All five species of Pacific salmon converge on Anchorage streams each summer, sometimes in spectacular numbers. And they’re easy to view—whether you seek feisty chinooks as long as human’s arm in spring, or dense congregations of humpies during the summer peak, or the last, lingering cohos after the first frost.

Some of the best viewing spots are right in the urban area with easy access to overlooks. Others are short drives from town, especially along Turnagain Arm.

  • Ship Creek Dam. For glimpses of the big king or Chinook salmon right inside the city’s industrial heart, check out the hatchery-seeded run at Ship Creek from late May into August. Some of the best viewing can be found in the clear water at the spillway and fish ladders at the Ship Creek Overlook Park off East Whitney Road, in the railroad and warehouse basin north of downtown.
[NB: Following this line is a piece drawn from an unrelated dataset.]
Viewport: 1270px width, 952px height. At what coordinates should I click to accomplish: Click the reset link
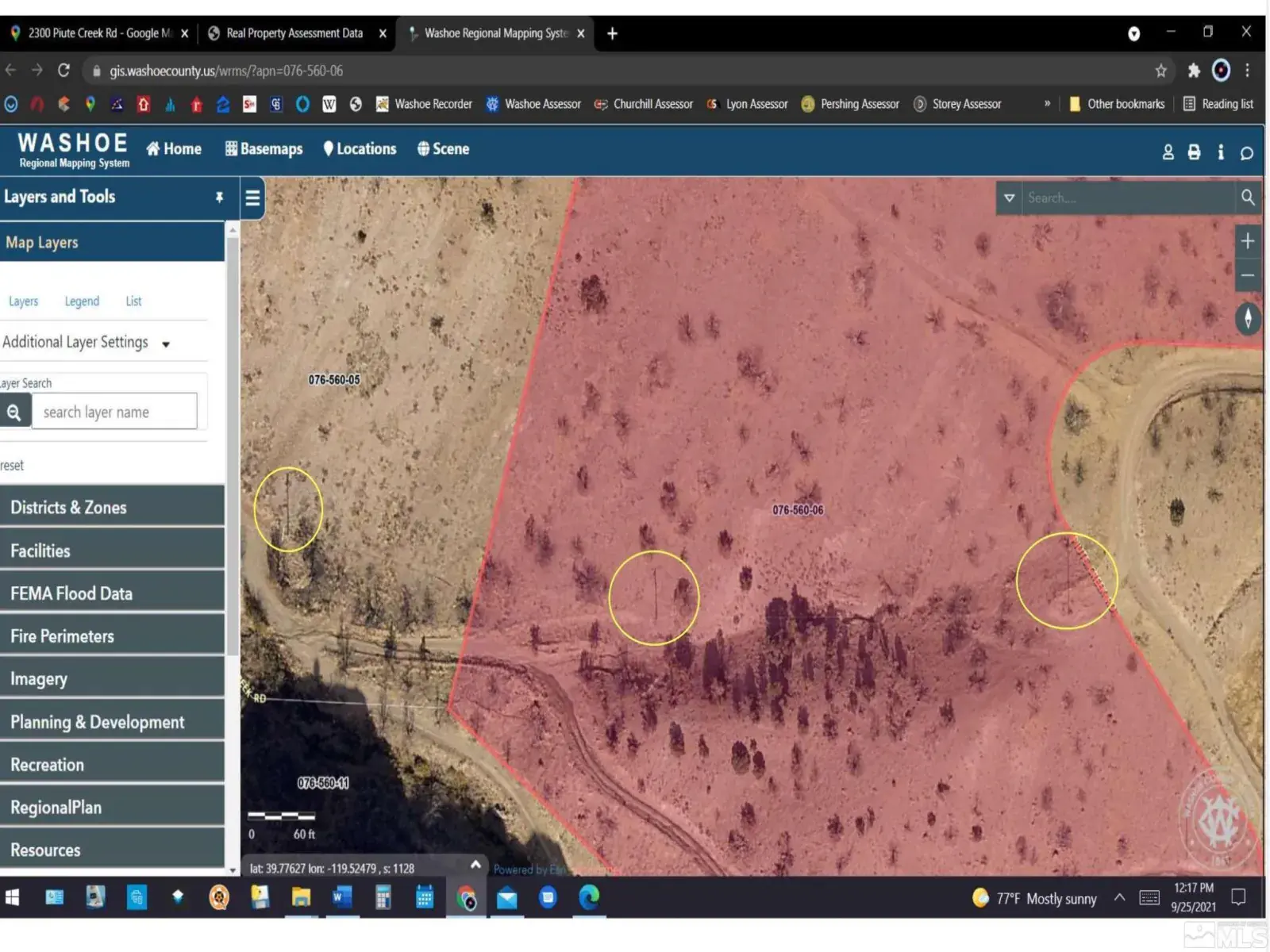pyautogui.click(x=12, y=466)
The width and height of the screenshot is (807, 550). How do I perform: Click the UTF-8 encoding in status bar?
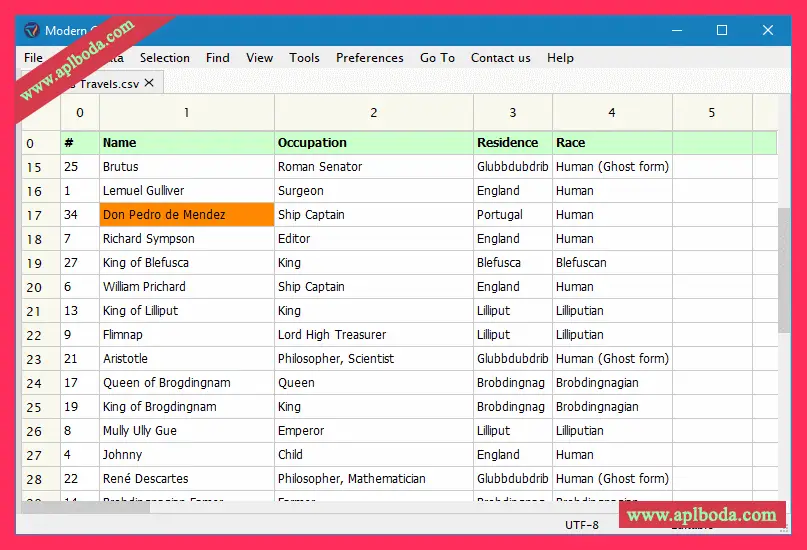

  • William Jack Hernandez Sport Fish Hatchery. For both indoor and outdoor viewing of big kings (plus cohos in August), go two miles upstream to the William Jack Hernandez Sports Fish Hatchery, at the corner of Post Road and Reeve Boulevard, and take the self-guided tour.
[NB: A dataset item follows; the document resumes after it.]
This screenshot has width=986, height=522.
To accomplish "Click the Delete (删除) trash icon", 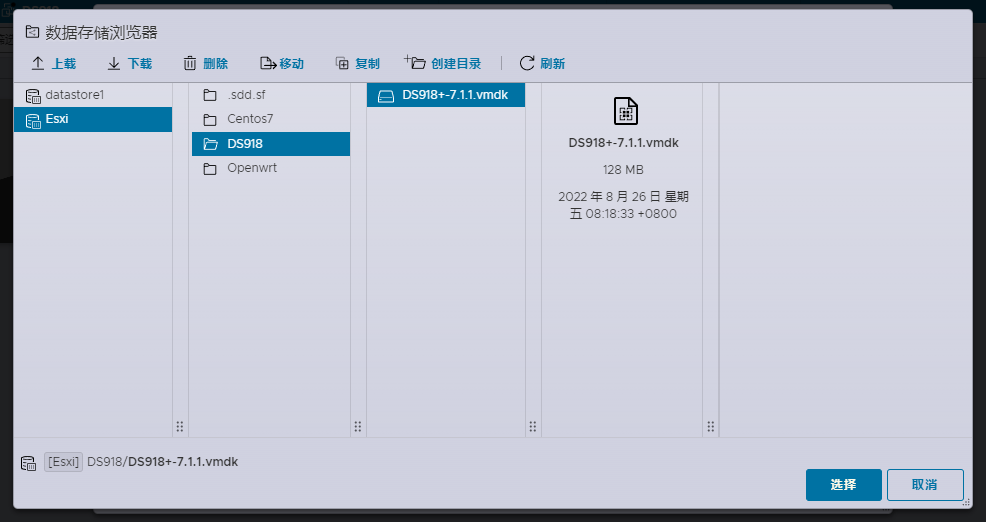I will click(190, 64).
  • Potter Marsh. Multiple species swirl beneath the boardwalks at Potter Marsh in the Anchorage Coastal Wildlife Refuge in South Anchorage. For best fish viewing, take the right-hand (highway oriented) boardwalk to where it crosses Rabbit Creek. By midsummer, you might see Chinook, coho and humpback salmon swirling in the same pool.
  • Indian Creek. To experience the classic coastal pink salmon run—sometimes with hundreds of fish practically jamming the stream—check out Indian Creek about 24 miles south along the Seward Highway in August. It’s intimate and fascinating!
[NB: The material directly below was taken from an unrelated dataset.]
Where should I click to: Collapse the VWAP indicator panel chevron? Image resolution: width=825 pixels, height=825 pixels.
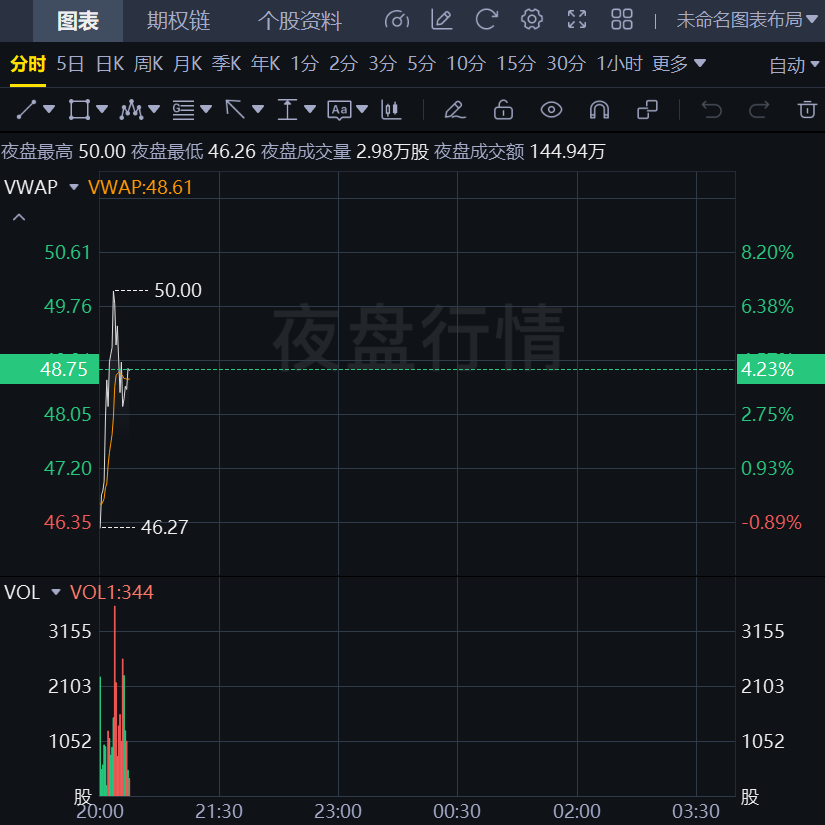coord(18,217)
  • Williwaw Fish Viewing Platform. Crystal-clear Williwaw Creek and its bank-side trail system in Portage Valley at the head of Turnagain Arm offers exceptionally good conditions for watching spawning in action. Coho, sockeye and chum salmon converge on the creek as it winds through the brushy flats beginning in mid-August, with some late-arriving fish still present after first frost in the fall.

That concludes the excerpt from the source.